If you've missed the last couple years of pop culture, Beyoncé has become an influential black feminist voice. Lemonade connects violence against black women (whether by cheating or abusive husbands or by cops who torture and kill black women and their family members every day) with the abandonment and destruction of a black city (New Orleans during and after Katrina). A web of personal stories link the love of a parent to a commitment to protect herself and other women by any means necessary. Beyoncé lets us know that it is in seemingly small acts of care and intimacy, through emotional vulnerability, that black women make the world anew.
Lemonade often finds its vulnerability and its power through the language of faith. In words penned by Warsan Shire, she connects personal healing to healing from the curse of being born a black woman in this country:
“Baptize me, now that reconciliation is possible. If we're gonna heal, let it be glorious. One thousand girls raise their arms. Do you remember being born? Are you thankful? Are the hips that cracked the deep velvet of your mother, And her mother, and her mother? There is a curse that will be broken.”

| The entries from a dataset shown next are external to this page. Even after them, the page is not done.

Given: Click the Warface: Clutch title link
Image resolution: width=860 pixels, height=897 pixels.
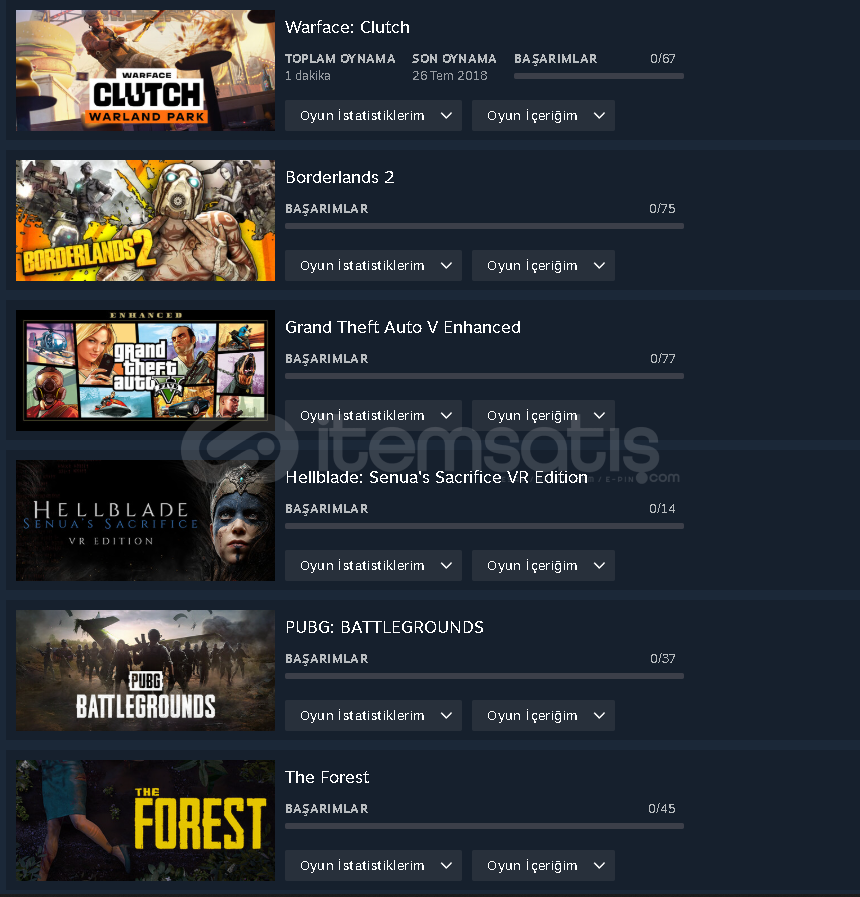Looking at the screenshot, I should pyautogui.click(x=347, y=27).
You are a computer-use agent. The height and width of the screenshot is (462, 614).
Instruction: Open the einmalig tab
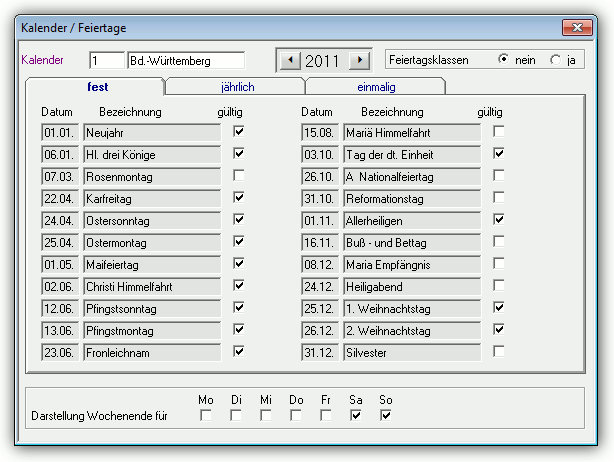376,87
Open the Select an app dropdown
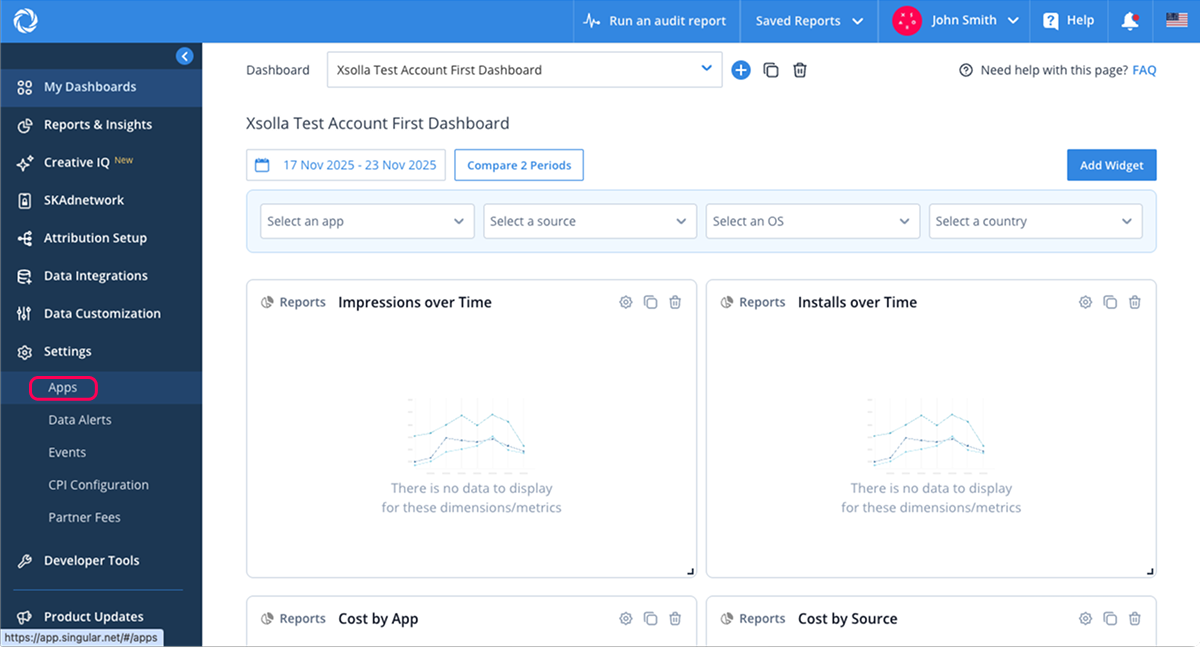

The curse of living under patriarchal white supremacy is the exact point at which Beyoncé touches the divine. In this celebration of healing, Beyoncé finds God deeply embedded within herself. She claims this as theo-political practice, à la black feminist warrior poet Audre Lorde, who famously said, “Caring for myself is not self-indulgence, it is self-preservation, and that is an act of political warfare.”
Jesus understood that loving and celebrating yourself was a political act, especially for the poor rural communities around him. Jesus embodied the Jewish ethic of celebrating the body and rejoicing in life, despite centuries of dis-embodied Christian interpretation. Early on in the Gospel of Luke, he recognizes that many understand what he’s trying to say, but not everyone gets it.
'To what then will I compare the people of this generation, and what are they like? They are like children sitting in the market-place and calling to one another, “We played the flute for you, and you did not dance; we wailed, and you did not weep.” For John the Baptist has come eating no bread and drinking no wine, and you say, “He has a demon”; the Son of Man has come eating and drinking, and you say, “Look, a glutton and a drunkard, a friend of tax-collectors and sinners!”
No doubt, we are living in another generation playing the flute and asking everyone to dance. If you've missed the music, check out the recent planet-wide protests against the fossil fuel industry, or growing movements against police violence and prisons, or Jewish young people standing up to institutional complicity in the occupation of Palestine.
It is little wonder that in times like these artists like Beyoncé, Kendrick Lamar, or Chance the Rapper delve deep into their Christian faith to find the resources for resistance. On his recent album, Chance tells us,
“I don't make songs for free, I make 'em for freedom Don't believe in kings, believe in the Kingdom…. Jesus' black life ain't matter, I know I talked to his daddy Said you the man of the house now, look out for your family.”
Kendrick Lamar's 2015 album To Pimp A Butterfly is a Faustian story, where Lucy (Lucifer) and Uncle Sam team up to promise limitless fame and fortune in exchange for Kendrick abandoning his community. “Lucy gon’ fill your pockets/Lucy gon’ move your mama out of Compton/….And now you all grown up to sign this contract if that’s possible."
This is the devil’s Catch-22: Black artists can escape urban poverty and endless cycles of violence, they can attain white owning-class standards of respectability, but only if they will leave their friends behind. But Kendrick’s conscience lets him know: “You ain’t no brother, you ain’t no disciple, you ain’t no friend/A friend never leave Compton for profit or leave his best friend.” Kendrick recognizes the violence in his community as a connection to the divine, and their joyful celebration and resistance as part of Jesus' call to dance in the marketplace.
May we all have ears to hear the call of the flute, and dance in the marketplace.